那就用红黑树吧,好歹能自平衡,不会退化。但问题是它再怎么平衡,每个节点最多就两个子节点。1000万条数据:
树高 = log₂(10,000,000) ≈ 24
24次磁盘IO,每次10ms,就是240ms。听着还行?别忘了这是单次查询,高并发场景下根本扛不住。

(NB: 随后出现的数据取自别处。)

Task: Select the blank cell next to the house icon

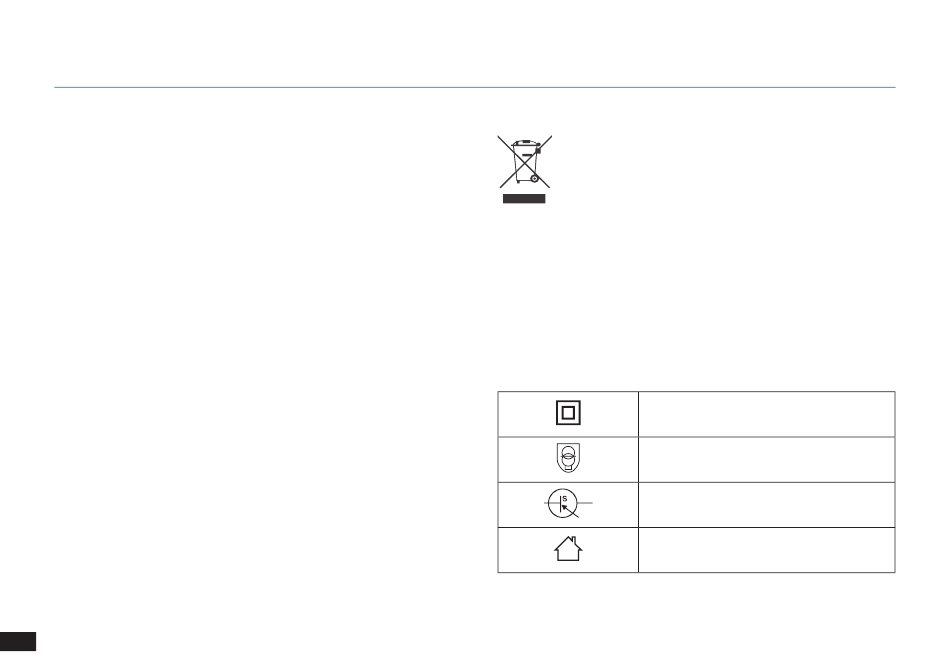Action: (x=766, y=549)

那Hash呢?Hash查找确实是O(1),但遇上这种SQL直接歇菜:
SELECT * FROM user WHERE id BETWEEN 100 AND 500;
SELECT * FROM user ORDER BY id LIMIT 10;
Hash只能精确匹配,范围查询、排序、模糊匹配通通不支持。数据库里范围查询太常见了,这条路走不通。
B+树到底长什么样
别被名字吓到,其实不难理解。我用一组具体数字来演示,假设我们要用 1~20 这些数字建一棵B+树:
[ 7 | 13 ]
/ | \
↓ ↓ ↓
[1|4|7] [7|10|13] [13|16|19]
/ | \ / | \ / | \
↓ ↓ ↓ ↓ ↓ ↓ ↓ ↓ ↓
[1,2,3,4] [7,8,9,10] [13,14,15,16] [19,20]
←→ ←→ ←→ ←→
有两点很关键:
第一,上面那些非叶子节点只存键值,不存数据。它们纯粹是路牌,告诉你"往左走""往右走"。

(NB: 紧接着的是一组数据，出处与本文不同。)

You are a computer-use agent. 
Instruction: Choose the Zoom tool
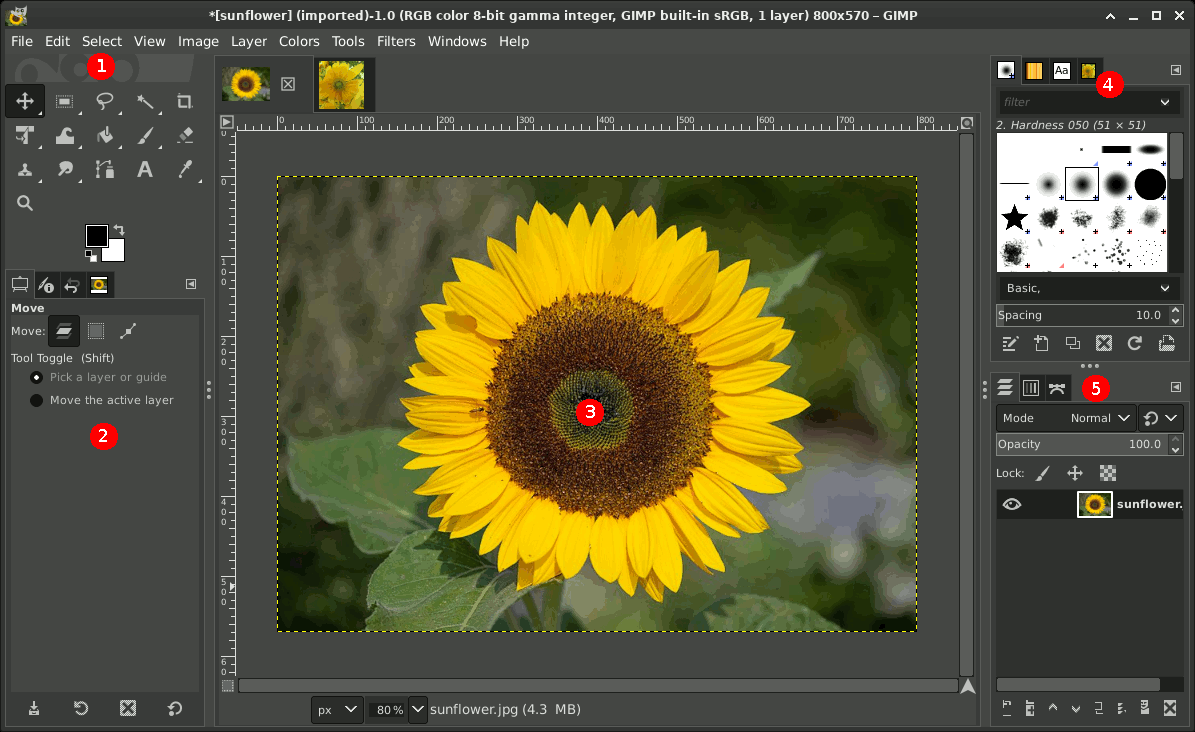[25, 202]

第二,最底下的叶子节点通过双向指针串成链表。这个设计是B+树的灵魂,后面会说到为什么。
查找 id=10
从根节点开始。10在7和13之间,走中间那条路。到第二层,命中10对应的指针,继续往下。到叶子节点,找到10的数据。
3次IO搞定,不管你有多少条数据。
范围查询 id BETWEEN 7 AND 16
先用同样的方式定位到7(3次IO),然后沿着叶子链表一路往右扫就行了:7、8、9、10、13、14、15、16。不需要反复从根节点找,也不需要回溯。

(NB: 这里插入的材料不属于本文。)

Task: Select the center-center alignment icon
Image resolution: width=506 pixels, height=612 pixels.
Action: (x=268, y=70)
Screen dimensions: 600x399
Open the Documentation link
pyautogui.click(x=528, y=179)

这就是叶子链表的威力——把范围查询变成了一次定位 + 顺序扫描。
B树为什么不行
B树和B+树长得很像,最关键的区别是:B树的每一层节点都存数据,B+树只有叶子节点存数据。
这听起来是个小改动,但影响巨大。
InnoDB一个页是16KB。假设键值占8字节,一条数据记录占1KB。
B树的节点里既有键值又有数据,一个16KB的页大概只能放16个键值。三层下来:
16 × 16 × 16 = 4096 条
四千条,塞牙缝都不够。
B+树的非叶子节点只放键值,一个16KB的页能放大约1170个键值(算上子节点指针)。三层下来:
1170 × 1170 × 16 ≈ 2200万条
同样三层,B树存四千,B+树存两千万。 差了五千倍,就是因为非叶子节点不放数据,空间全拿来存路由信息了。
而且B树做范围查询也很别扭。因为数据分散在各层,查 id BETWEEN 7 AND 16 必须反复在树里上上下下做中序遍历,每次跳转都是一次IO。不像B+树那样沿着链表一路扫过去就行了。
InnoDB里的真实数字
InnoDB默认配置下,B+树的参数大概是这样的:
- 非叶子节点每页约1170个键值
- 叶子节点每页约16条记录
- 3层B+树能存约2200万行
- 4层能存约257亿行
也就是说,你有一张两千万行的表,通过主键精确查一条数据,最多3次磁盘IO。这个数字才是B+树被选中的根本原因。
总结
B+树被MySQL选中,靠的是两板斧:
矮 — 非叶子节点只存键值不存数据,同样一页16KB能塞下上千个路由键,树被压得很矮。3层就能装下2000万行数据,点查只需3次IO。
连 — 叶子节点用链表串起来,范围查询定位起点后顺着链表扫就行,不用在树里反复跳转。
| 对比项 | B树 | B+树 |
|---|---|---|
| 数据存放位置 | 每层都有 | 只在叶子节点 |
| 同样3层容量 | ~4000行 | ~2000万行 |
| 范围查询 | 中序遍历,反复跳转 | 链表顺序扫描 |
| 查询稳定性 | 路径长度不固定 | 都到叶子,路径固定 |
一句话记忆:非叶子只存键让树矮(3层装2000万),叶子串链表让范围查变顺序扫——矮而连,IO最少。